EU Clean Energy Package gives Ireland a platform for a low carbon economy – Hayes
Brian Hayes MEP today said that the EU’s Clean Energy Package gives Ireland the platform to optimise a mix of renewables, energy efficiency and fossil fuels to meet a low carbon future in a cost efficient way.
“The EU’s Clean Energy Package should give us the real impetus to deliver a low carbon energy mix in a cost efficient way. One of the key proposals from the Commission is that the majority of coal subsidies will be phased out over five years. I hope that this package prompts the government to act urgently to adopt a clear plan and put a firm date on the phase out of coal. Our dependency on coal is too high at the moment. Moneypoint, the only coal-firing powerplant in Ireland, is running at high capacity and provides about 21.5% of our electricity needs.
“Phasing out coal would resolve the perverse situation of financially supporting the introduction of renewables while at the same time offsetting the emission benefits by using a heavily emitting coal plant.

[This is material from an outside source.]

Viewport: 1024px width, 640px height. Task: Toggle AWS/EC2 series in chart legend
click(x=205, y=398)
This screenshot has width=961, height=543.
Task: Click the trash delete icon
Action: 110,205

“As the Climate Commissioner, Miguel Arias Canete, said: ‘Europe is on the brink of a clean energy revolution’. Ireland needs to work harder if we want to be part of Europe’s clean energy revolution.
“The Smart Buildings Initiative included in the package will be a major boost for Ireland’s energy efficiency tools. This initiative which expects to mobilise €10 billion by 2020 will transform our building stock, help us meet our EU emissions targets and importantly it will create much-needed jobs all over the country.
“We need to do more to help households become more energy efficient by providing better insulation and reconditioning to ensure proper thermal efficiency.
“The government must see this package as a way to optimise a low-carbon energy mix for the future given that we can no longer depend heavily on fossil fuels. Our share of renewables has to increase and energy efficiency systems need to be strengthened so that everyone can contribute to lower carbon emissions.”